_WORK TO DO:_ Extract every line of the listing below and reproduce each one without any change.

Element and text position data
+++

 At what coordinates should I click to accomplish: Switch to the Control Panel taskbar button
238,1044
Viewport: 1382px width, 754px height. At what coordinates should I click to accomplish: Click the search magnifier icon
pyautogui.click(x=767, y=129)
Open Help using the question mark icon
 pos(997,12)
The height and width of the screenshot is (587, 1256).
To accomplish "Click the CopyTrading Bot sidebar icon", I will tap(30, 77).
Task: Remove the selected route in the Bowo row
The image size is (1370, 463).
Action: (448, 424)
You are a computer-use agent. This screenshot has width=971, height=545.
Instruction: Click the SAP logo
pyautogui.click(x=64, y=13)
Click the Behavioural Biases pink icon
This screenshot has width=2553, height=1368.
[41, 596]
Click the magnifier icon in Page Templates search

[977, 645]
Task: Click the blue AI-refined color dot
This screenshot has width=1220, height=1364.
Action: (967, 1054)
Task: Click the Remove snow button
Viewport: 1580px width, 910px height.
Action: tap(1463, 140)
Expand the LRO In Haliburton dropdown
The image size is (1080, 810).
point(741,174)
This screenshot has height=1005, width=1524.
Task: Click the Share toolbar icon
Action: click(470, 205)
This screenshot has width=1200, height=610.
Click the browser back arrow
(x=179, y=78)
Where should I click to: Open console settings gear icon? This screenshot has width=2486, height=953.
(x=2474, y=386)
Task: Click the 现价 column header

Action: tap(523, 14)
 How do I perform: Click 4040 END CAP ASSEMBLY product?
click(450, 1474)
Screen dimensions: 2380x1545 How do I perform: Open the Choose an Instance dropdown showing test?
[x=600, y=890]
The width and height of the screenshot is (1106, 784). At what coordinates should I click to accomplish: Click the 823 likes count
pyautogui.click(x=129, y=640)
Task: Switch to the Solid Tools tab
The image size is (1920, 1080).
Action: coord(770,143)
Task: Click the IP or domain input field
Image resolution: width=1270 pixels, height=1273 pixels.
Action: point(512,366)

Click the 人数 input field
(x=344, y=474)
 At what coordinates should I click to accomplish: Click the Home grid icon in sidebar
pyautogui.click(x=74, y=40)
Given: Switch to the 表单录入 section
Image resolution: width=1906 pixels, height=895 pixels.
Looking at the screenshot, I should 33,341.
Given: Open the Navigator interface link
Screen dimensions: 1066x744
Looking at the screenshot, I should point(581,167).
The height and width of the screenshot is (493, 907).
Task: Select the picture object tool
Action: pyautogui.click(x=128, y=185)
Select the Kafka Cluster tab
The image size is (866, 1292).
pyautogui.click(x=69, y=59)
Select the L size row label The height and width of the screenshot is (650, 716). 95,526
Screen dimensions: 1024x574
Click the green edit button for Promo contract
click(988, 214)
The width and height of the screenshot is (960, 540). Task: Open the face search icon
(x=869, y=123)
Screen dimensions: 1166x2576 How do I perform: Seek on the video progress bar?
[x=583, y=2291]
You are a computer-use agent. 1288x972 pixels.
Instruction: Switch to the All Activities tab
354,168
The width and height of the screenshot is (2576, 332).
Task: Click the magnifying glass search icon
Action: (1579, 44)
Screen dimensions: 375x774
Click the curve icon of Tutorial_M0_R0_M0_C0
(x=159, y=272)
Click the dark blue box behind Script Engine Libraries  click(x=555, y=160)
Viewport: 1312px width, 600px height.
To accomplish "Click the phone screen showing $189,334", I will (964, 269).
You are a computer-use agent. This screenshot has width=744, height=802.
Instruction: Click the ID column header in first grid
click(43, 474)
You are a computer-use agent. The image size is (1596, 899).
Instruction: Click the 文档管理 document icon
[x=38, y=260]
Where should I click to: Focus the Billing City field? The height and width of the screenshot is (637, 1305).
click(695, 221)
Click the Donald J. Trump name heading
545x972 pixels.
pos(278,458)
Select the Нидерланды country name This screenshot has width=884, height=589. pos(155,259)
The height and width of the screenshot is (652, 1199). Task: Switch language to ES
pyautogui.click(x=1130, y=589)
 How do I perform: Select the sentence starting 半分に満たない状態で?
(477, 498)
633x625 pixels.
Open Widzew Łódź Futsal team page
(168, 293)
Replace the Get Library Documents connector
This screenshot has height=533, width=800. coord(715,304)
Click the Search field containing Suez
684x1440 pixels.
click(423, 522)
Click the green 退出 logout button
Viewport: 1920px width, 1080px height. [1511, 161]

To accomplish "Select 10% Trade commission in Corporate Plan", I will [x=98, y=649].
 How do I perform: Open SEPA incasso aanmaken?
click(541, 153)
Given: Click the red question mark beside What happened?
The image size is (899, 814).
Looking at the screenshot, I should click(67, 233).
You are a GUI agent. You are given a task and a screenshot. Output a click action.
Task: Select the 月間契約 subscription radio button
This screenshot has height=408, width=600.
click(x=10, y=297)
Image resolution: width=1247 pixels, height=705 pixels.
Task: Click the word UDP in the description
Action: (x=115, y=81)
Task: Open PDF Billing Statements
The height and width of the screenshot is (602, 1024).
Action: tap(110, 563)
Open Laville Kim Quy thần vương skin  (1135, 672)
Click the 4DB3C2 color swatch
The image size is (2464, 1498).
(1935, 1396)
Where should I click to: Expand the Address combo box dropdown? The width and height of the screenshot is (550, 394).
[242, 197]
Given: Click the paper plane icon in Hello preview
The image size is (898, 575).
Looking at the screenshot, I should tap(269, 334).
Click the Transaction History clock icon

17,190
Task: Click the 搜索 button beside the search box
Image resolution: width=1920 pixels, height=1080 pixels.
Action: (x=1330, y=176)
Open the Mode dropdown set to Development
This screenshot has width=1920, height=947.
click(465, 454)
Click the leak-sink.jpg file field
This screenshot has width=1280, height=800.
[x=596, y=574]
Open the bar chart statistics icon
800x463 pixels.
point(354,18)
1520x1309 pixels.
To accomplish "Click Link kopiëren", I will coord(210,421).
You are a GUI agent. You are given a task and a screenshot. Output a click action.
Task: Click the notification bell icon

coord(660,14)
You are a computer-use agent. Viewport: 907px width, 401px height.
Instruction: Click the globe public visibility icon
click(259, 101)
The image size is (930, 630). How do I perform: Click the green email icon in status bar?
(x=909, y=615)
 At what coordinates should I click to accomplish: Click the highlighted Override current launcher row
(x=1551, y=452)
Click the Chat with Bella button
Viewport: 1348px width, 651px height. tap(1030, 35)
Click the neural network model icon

+++

_SOLUTION TO THIS PROBLEM:_
 At what coordinates should I click to accomplish: Switch to the Control Panel taskbar button
238,1044
Viewport: 1382px width, 754px height. At what coordinates should I click to accomplish: Click the search magnifier icon
pyautogui.click(x=767, y=129)
Open Help using the question mark icon
 pos(997,12)
The height and width of the screenshot is (587, 1256).
To accomplish "Click the CopyTrading Bot sidebar icon", I will tap(30, 77).
Task: Remove the selected route in the Bowo row
The image size is (1370, 463).
Action: (448, 424)
You are a computer-use agent. This screenshot has width=971, height=545.
Instruction: Click the SAP logo
pyautogui.click(x=64, y=13)
Click the Behavioural Biases pink icon
This screenshot has width=2553, height=1368.
[41, 596]
Click the magnifier icon in Page Templates search

[977, 645]
Task: Click the blue AI-refined color dot
This screenshot has width=1220, height=1364.
Action: (967, 1054)
Task: Click the Remove snow button
Viewport: 1580px width, 910px height.
Action: tap(1463, 140)
Expand the LRO In Haliburton dropdown
The image size is (1080, 810).
point(741,174)
This screenshot has height=1005, width=1524.
Task: Click the Share toolbar icon
Action: click(470, 205)
This screenshot has width=1200, height=610.
Click the browser back arrow
(x=179, y=78)
Where should I click to: Open console settings gear icon? This screenshot has width=2486, height=953.
(x=2474, y=386)
Task: Click the 现价 column header

Action: tap(523, 14)
 How do I perform: Click 4040 END CAP ASSEMBLY product?
click(450, 1474)
Screen dimensions: 2380x1545 How do I perform: Open the Choose an Instance dropdown showing test?
[x=600, y=890]
The width and height of the screenshot is (1106, 784). At what coordinates should I click to accomplish: Click the 823 likes count
pyautogui.click(x=129, y=640)
Task: Switch to the Solid Tools tab
The image size is (1920, 1080).
Action: coord(770,143)
Task: Click the IP or domain input field
Image resolution: width=1270 pixels, height=1273 pixels.
Action: point(512,366)

Click the 人数 input field
(x=344, y=474)
 At what coordinates should I click to accomplish: Click the Home grid icon in sidebar
pyautogui.click(x=74, y=40)
Given: Switch to the 表单录入 section
Image resolution: width=1906 pixels, height=895 pixels.
Looking at the screenshot, I should 33,341.
Given: Open the Navigator interface link
Screen dimensions: 1066x744
Looking at the screenshot, I should point(581,167).
The height and width of the screenshot is (493, 907).
Task: Select the picture object tool
Action: pyautogui.click(x=128, y=185)
Select the Kafka Cluster tab
The image size is (866, 1292).
pyautogui.click(x=69, y=59)
Select the L size row label The height and width of the screenshot is (650, 716). 95,526
Screen dimensions: 1024x574
Click the green edit button for Promo contract
click(988, 214)
The width and height of the screenshot is (960, 540). Task: Open the face search icon
(x=869, y=123)
Screen dimensions: 1166x2576 How do I perform: Seek on the video progress bar?
[x=583, y=2291]
You are a computer-use agent. 1288x972 pixels.
Instruction: Switch to the All Activities tab
354,168
The width and height of the screenshot is (2576, 332).
Task: Click the magnifying glass search icon
Action: (1579, 44)
Screen dimensions: 375x774
Click the curve icon of Tutorial_M0_R0_M0_C0
(x=159, y=272)
Click the dark blue box behind Script Engine Libraries  click(x=555, y=160)
Viewport: 1312px width, 600px height.
To accomplish "Click the phone screen showing $189,334", I will (964, 269).
You are a computer-use agent. This screenshot has width=744, height=802.
Instruction: Click the ID column header in first grid
click(43, 474)
You are a computer-use agent. The image size is (1596, 899).
Instruction: Click the 文档管理 document icon
[x=38, y=260]
Where should I click to: Focus the Billing City field? The height and width of the screenshot is (637, 1305).
click(695, 221)
Click the Donald J. Trump name heading
545x972 pixels.
pos(278,458)
Select the Нидерланды country name This screenshot has width=884, height=589. pos(155,259)
The height and width of the screenshot is (652, 1199). Task: Switch language to ES
pyautogui.click(x=1130, y=589)
 How do I perform: Select the sentence starting 半分に満たない状態で?
(477, 498)
633x625 pixels.
Open Widzew Łódź Futsal team page
(168, 293)
Replace the Get Library Documents connector
This screenshot has height=533, width=800. coord(715,304)
Click the Search field containing Suez
684x1440 pixels.
click(423, 522)
Click the green 退出 logout button
Viewport: 1920px width, 1080px height. [1511, 161]

To accomplish "Select 10% Trade commission in Corporate Plan", I will [x=98, y=649].
 How do I perform: Open SEPA incasso aanmaken?
click(541, 153)
Given: Click the red question mark beside What happened?
The image size is (899, 814).
Looking at the screenshot, I should click(67, 233).
You are a GUI agent. You are given a task and a screenshot. Output a click action.
Task: Select the 月間契約 subscription radio button
This screenshot has height=408, width=600.
click(x=10, y=297)
Image resolution: width=1247 pixels, height=705 pixels.
Task: Click the word UDP in the description
Action: (x=115, y=81)
Task: Open PDF Billing Statements
The height and width of the screenshot is (602, 1024).
Action: tap(110, 563)
Open Laville Kim Quy thần vương skin  (1135, 672)
Click the 4DB3C2 color swatch
The image size is (2464, 1498).
(1935, 1396)
Where should I click to: Expand the Address combo box dropdown? The width and height of the screenshot is (550, 394).
[242, 197]
Given: Click the paper plane icon in Hello preview
The image size is (898, 575).
Looking at the screenshot, I should tap(269, 334).
Click the Transaction History clock icon

17,190
Task: Click the 搜索 button beside the search box
Image resolution: width=1920 pixels, height=1080 pixels.
Action: (x=1330, y=176)
Open the Mode dropdown set to Development
This screenshot has width=1920, height=947.
click(465, 454)
Click the leak-sink.jpg file field
This screenshot has width=1280, height=800.
[x=596, y=574]
Open the bar chart statistics icon
800x463 pixels.
point(354,18)
1520x1309 pixels.
To accomplish "Click Link kopiëren", I will coord(210,421).
You are a GUI agent. You are given a task and a screenshot. Output a click action.
Task: Click the notification bell icon

coord(660,14)
You are a computer-use agent. Viewport: 907px width, 401px height.
Instruction: Click the globe public visibility icon
click(259, 101)
The image size is (930, 630). How do I perform: Click the green email icon in status bar?
(x=909, y=615)
 At what coordinates should I click to accomplish: Click the highlighted Override current launcher row
(x=1551, y=452)
Click the Chat with Bella button
Viewport: 1348px width, 651px height. tap(1030, 35)
Click the neural network model icon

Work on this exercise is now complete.